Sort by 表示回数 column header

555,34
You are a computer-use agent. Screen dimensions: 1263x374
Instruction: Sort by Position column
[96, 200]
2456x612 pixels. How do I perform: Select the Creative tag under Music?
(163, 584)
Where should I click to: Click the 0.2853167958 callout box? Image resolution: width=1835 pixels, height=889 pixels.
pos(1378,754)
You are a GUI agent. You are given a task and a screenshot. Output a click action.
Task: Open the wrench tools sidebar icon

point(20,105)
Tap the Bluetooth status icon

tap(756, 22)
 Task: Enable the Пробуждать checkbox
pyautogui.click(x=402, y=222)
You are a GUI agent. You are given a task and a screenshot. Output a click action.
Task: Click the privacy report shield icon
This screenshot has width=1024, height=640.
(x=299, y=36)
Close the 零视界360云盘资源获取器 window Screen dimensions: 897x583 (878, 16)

WHAT THE TASK ASKS: Output, exactly and with no other text, the line that contains "Task: Enable the Пробуждать checkbox" and all lines from there to the end of the records.

RESPONSE FOR THIS EXERCISE:
 Task: Enable the Пробуждать checkbox
pyautogui.click(x=402, y=222)
You are a GUI agent. You are given a task and a screenshot. Output a click action.
Task: Click the privacy report shield icon
This screenshot has width=1024, height=640.
(x=299, y=36)
Close the 零视界360云盘资源获取器 window Screen dimensions: 897x583 (878, 16)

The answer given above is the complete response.